Let's Make Love

Much publicized on the Time-Life circuit for its own backstage glamour, then somewhat under-appreciated by the critics, Let's Make Love is a backstage musical full of Sixties flavor, typical of the decade in its marginal cynicism (its "stage" is a satirical, off-Broadway revue) and large-blocked pacing, and typical of director George Cukor in its rich production values. Yves Montand is a lonely billionaire who sets his sights on a struggling showgirl (Marilyn Monroe) whose passions extend no further than her experience - junk jewelry, the singer Frankie Vaughan, and her own underpaid career. Forced to meet her on her own ground or not at all, Montand stoops to conquer, taking a part in the revue satirizing himself, and suffering the attempts of comedians from Milton Berle to Bing Crosby to teach him how to be funny.
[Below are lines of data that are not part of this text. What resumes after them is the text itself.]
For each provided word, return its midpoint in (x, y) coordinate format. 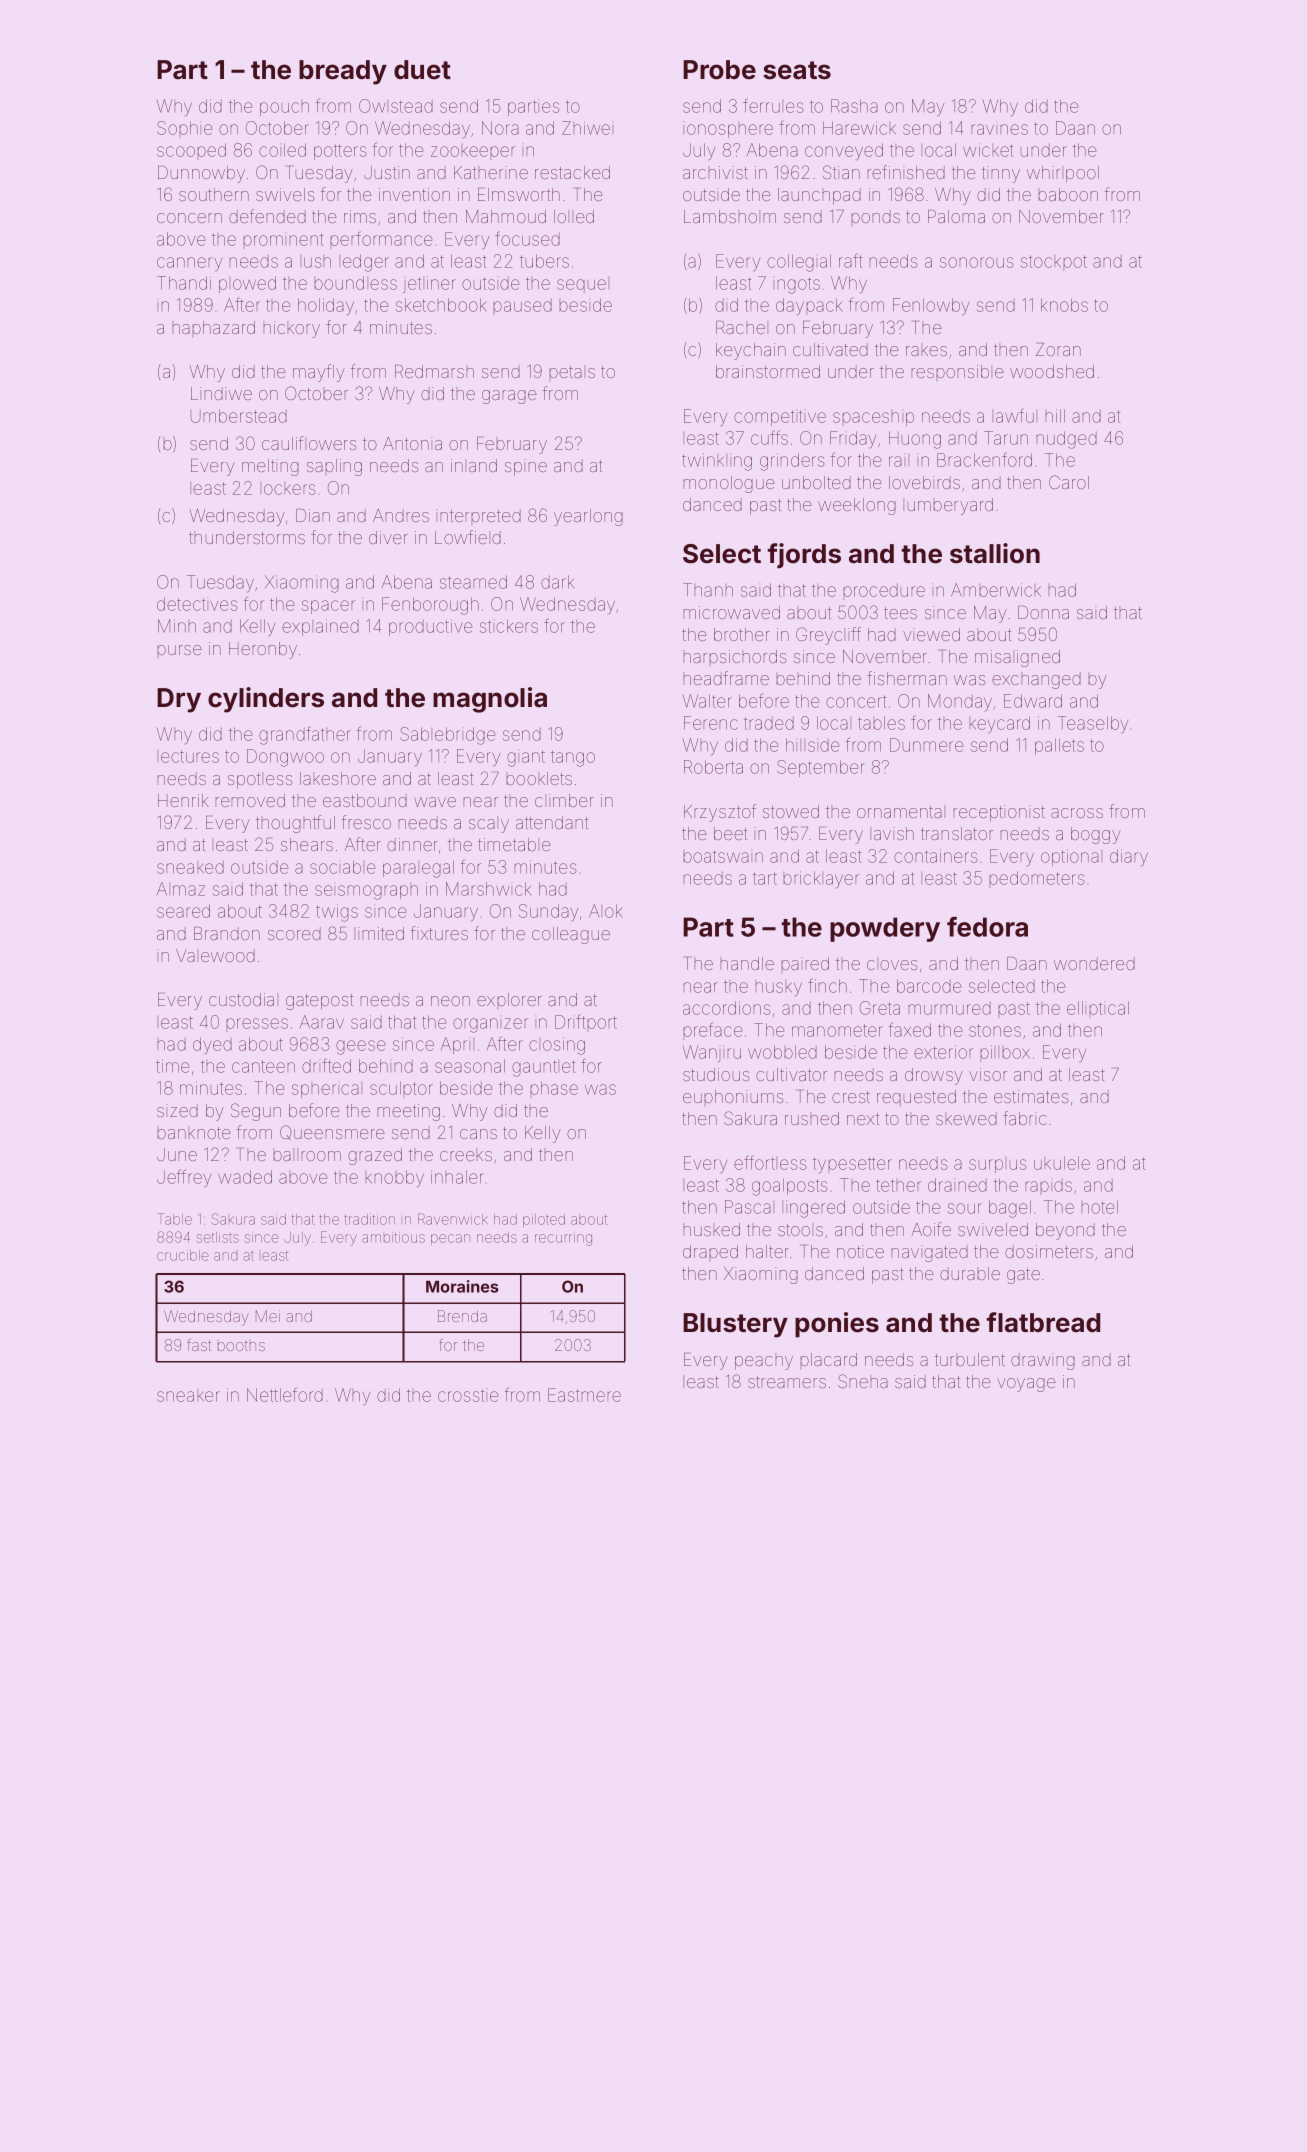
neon (450, 1001)
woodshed (1052, 371)
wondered (1094, 963)
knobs (1064, 305)
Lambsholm (730, 216)
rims (360, 216)
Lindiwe (221, 393)
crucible (183, 1255)
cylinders (266, 700)
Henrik (183, 800)
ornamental (899, 812)
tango (573, 758)
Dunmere (926, 745)
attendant (552, 822)
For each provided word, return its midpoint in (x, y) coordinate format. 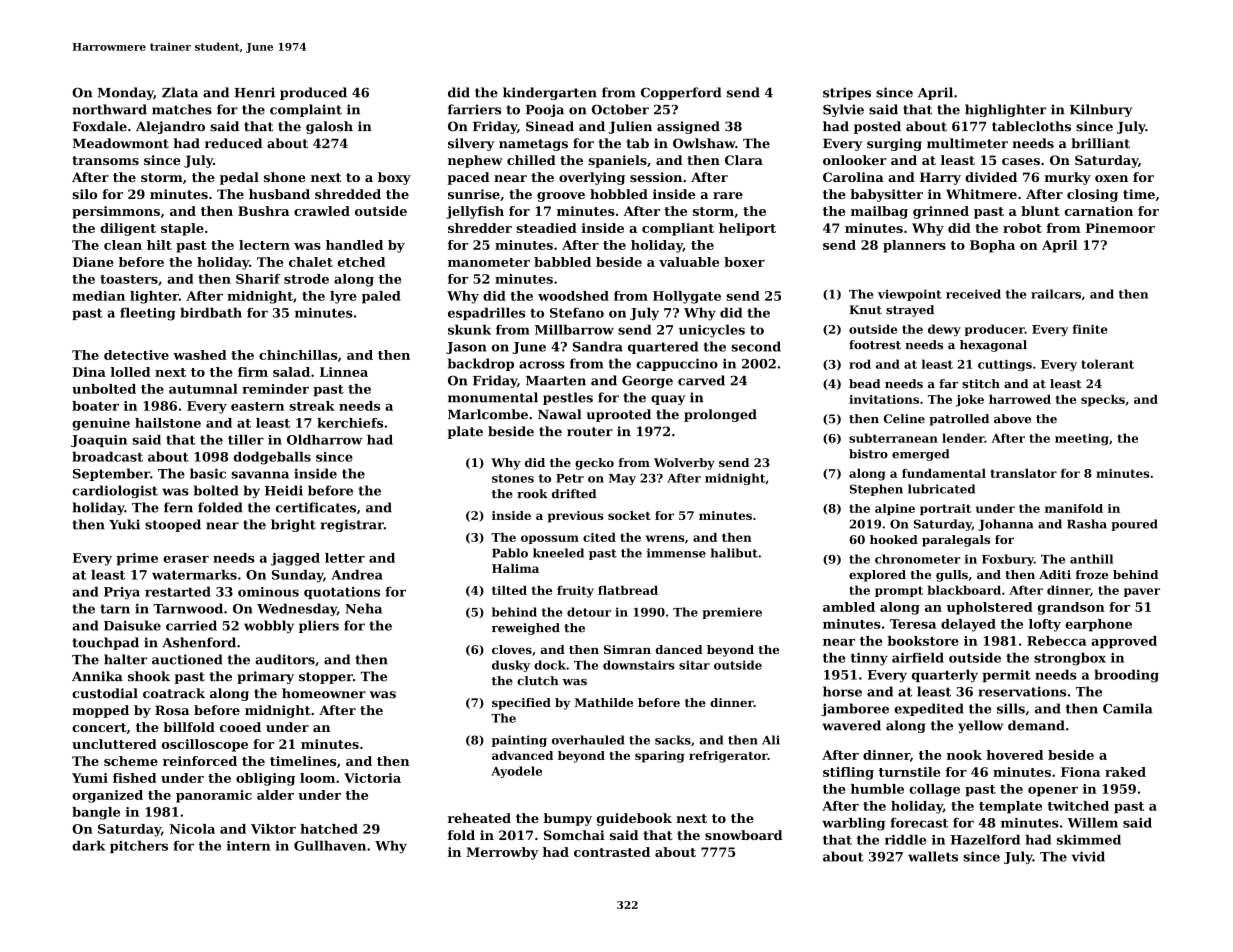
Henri (254, 92)
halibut (734, 553)
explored (877, 576)
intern (248, 846)
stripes (847, 93)
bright (293, 525)
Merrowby (502, 853)
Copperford (681, 93)
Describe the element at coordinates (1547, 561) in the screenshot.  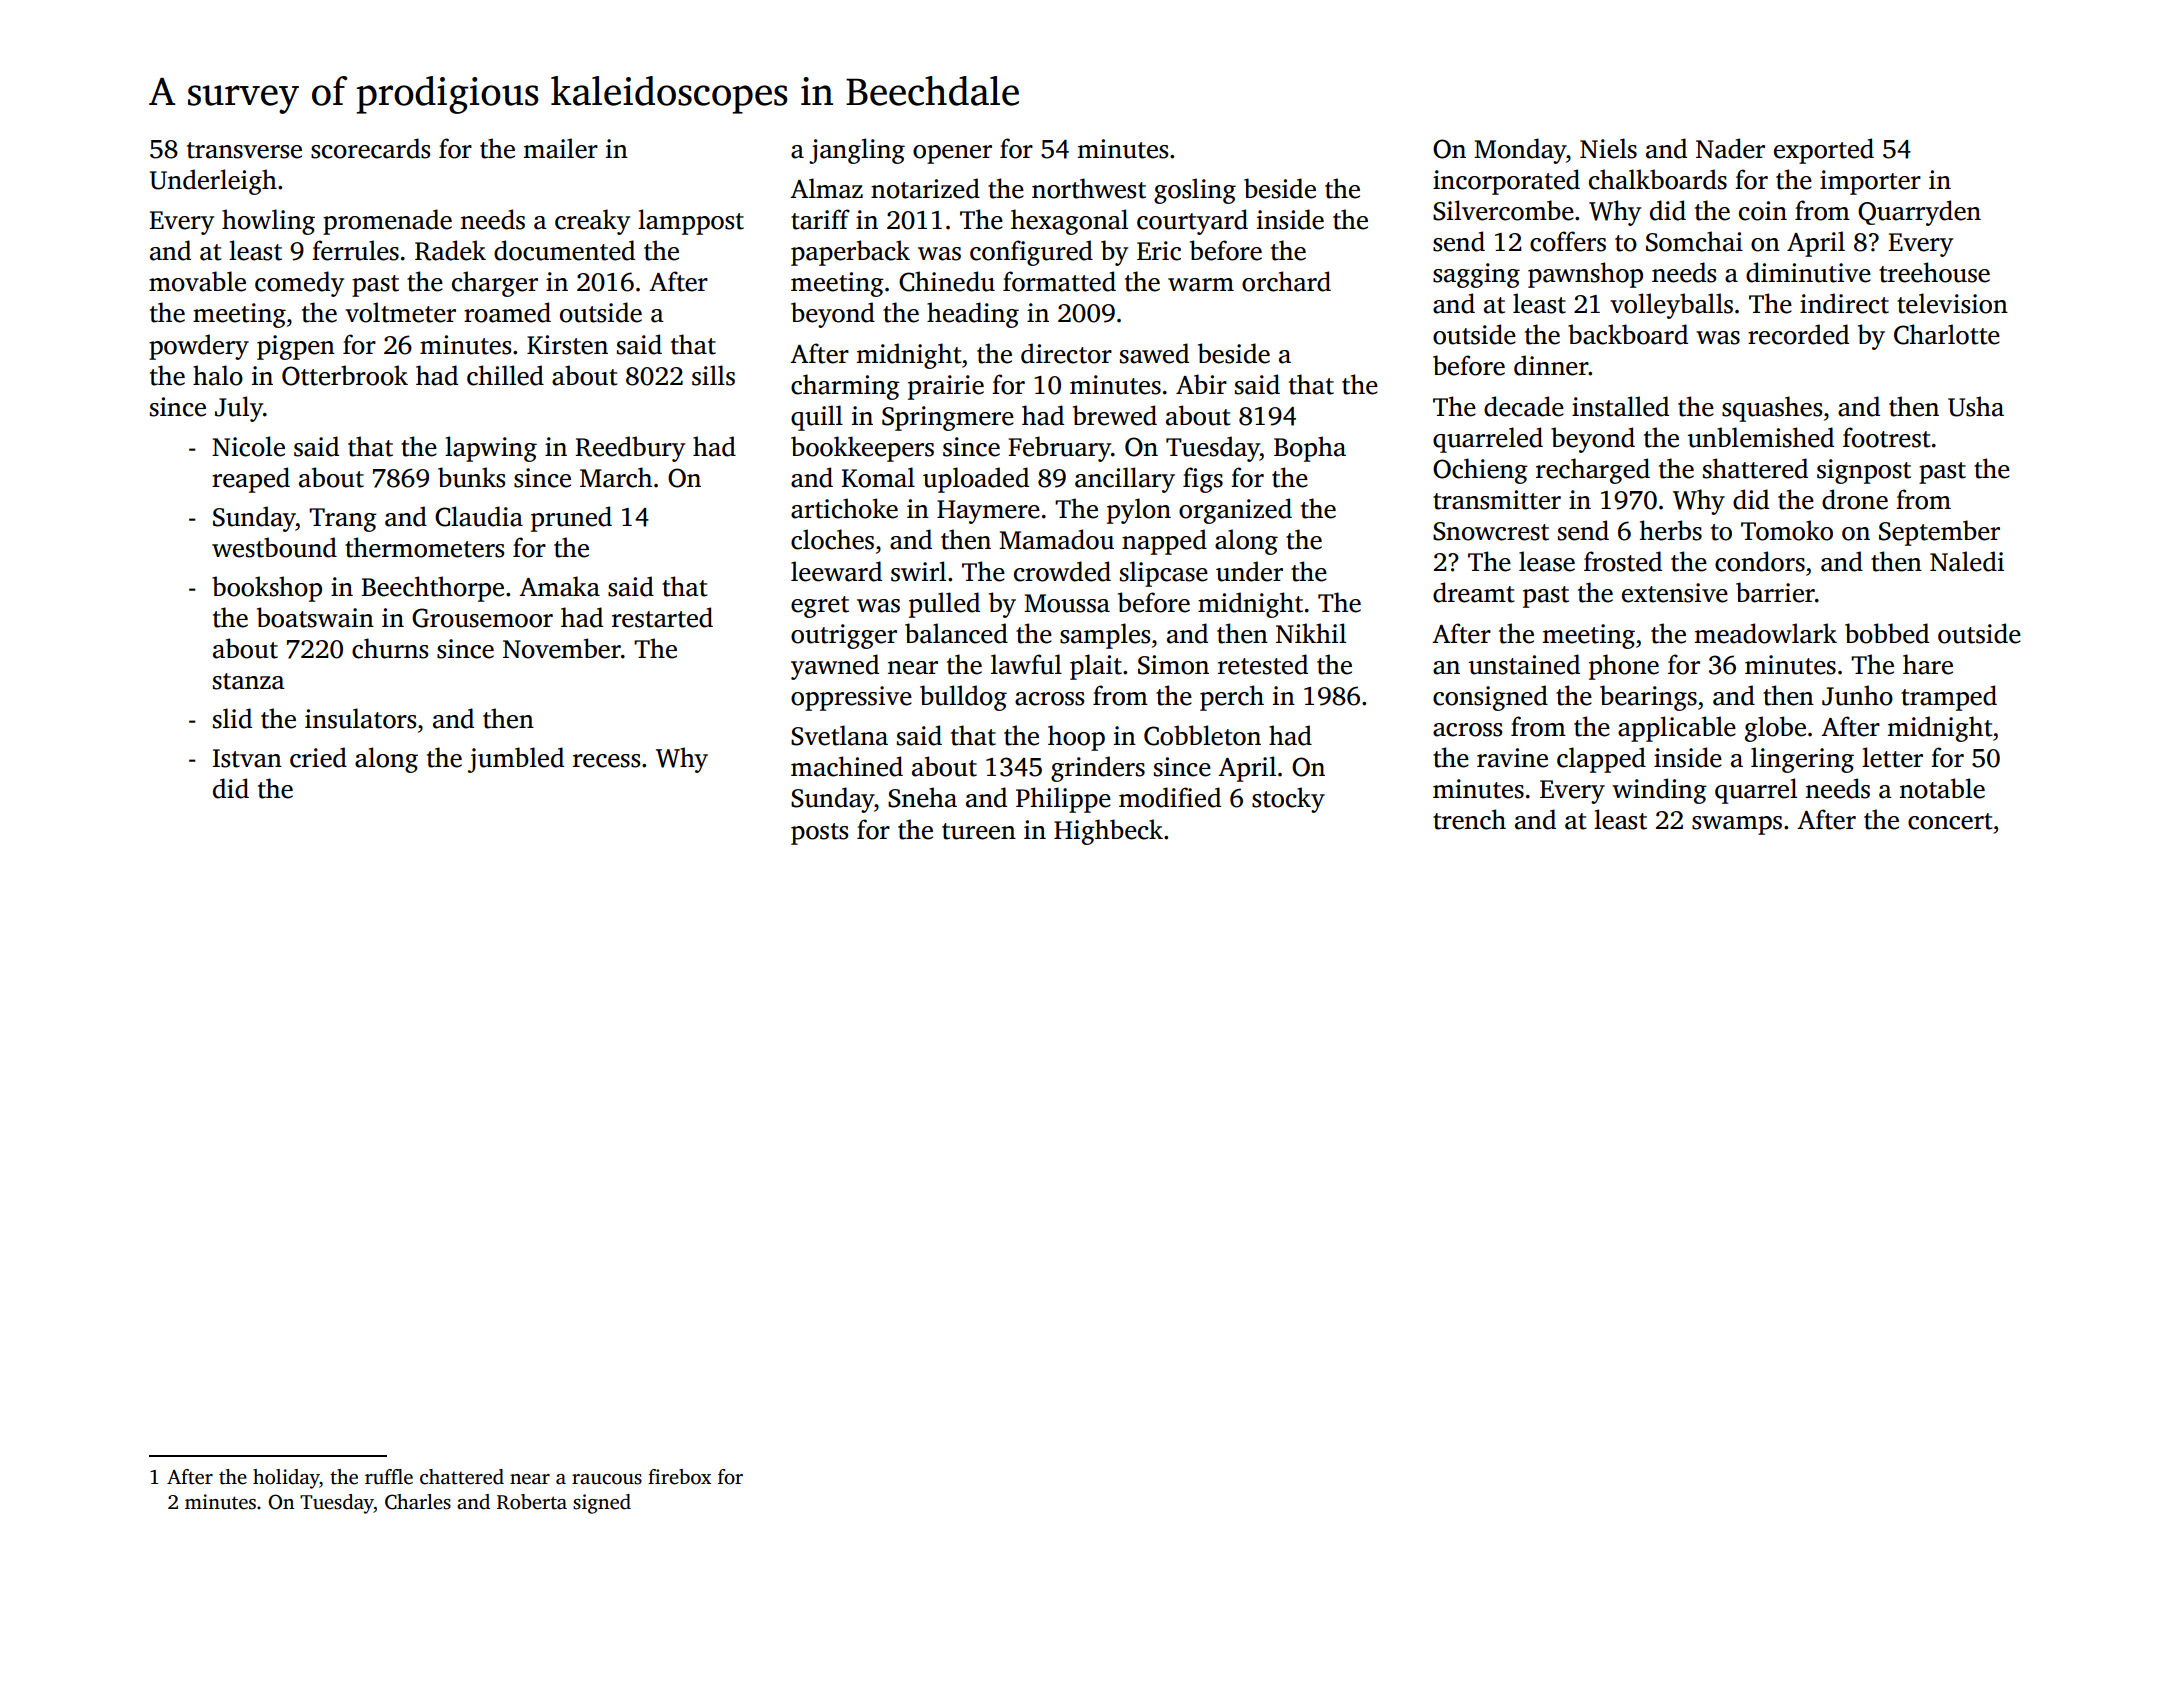
I see `lease` at that location.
Hopelessly leaden, and pathetically unequal, for all his riches, to the woman he nevertheless wins, he is definitely the odd-man-out in the lively story; his interest in Monroe - who in this film slides down a pole and croons "My Heart Belong to Daddy" - is on the bizarre side for that. Penelope Houston wrote, at the time of the film's release, "Cukor's old skill is evident in the bits of business he finds for his actors, the touches which build up sympathy, the unobtrusively accurate sense of where to place the camera and how to keep a flow of backstage action and dialogue moving. The best of Let's Make Love has the relaxed and easy look only achieved through a careful attention to detail."